*** Record extracts Section Begins ***
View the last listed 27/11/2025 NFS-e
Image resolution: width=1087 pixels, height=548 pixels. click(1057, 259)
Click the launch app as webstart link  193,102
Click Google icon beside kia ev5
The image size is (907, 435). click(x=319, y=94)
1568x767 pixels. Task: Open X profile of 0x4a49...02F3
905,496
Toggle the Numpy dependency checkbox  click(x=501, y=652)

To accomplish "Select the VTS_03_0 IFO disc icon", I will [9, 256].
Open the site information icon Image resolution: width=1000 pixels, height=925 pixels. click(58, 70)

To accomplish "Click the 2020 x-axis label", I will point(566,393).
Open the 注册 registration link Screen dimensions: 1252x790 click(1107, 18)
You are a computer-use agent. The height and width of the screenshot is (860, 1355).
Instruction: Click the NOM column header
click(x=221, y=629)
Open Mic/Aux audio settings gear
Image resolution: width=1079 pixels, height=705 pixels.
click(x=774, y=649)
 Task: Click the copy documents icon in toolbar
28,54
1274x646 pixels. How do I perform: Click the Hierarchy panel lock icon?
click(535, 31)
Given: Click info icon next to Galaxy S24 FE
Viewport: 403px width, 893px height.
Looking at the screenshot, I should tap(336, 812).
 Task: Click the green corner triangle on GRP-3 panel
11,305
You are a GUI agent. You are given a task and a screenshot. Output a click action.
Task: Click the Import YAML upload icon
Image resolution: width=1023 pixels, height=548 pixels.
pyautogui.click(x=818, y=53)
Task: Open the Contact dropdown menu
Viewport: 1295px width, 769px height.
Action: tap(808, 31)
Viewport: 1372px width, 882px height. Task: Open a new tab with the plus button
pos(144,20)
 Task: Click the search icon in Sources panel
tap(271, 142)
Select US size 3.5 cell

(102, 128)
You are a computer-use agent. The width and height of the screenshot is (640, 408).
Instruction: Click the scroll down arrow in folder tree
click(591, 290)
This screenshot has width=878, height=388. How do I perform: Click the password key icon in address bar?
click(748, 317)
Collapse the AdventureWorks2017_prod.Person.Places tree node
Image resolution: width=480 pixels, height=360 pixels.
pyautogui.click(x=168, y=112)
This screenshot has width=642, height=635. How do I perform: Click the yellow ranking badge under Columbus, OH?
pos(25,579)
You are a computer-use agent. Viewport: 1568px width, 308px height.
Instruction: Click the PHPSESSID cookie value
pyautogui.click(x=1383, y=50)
*** Record extracts Section Ends ***
Note how many lines above hold "will" and give that figure alone.

● Response area:
2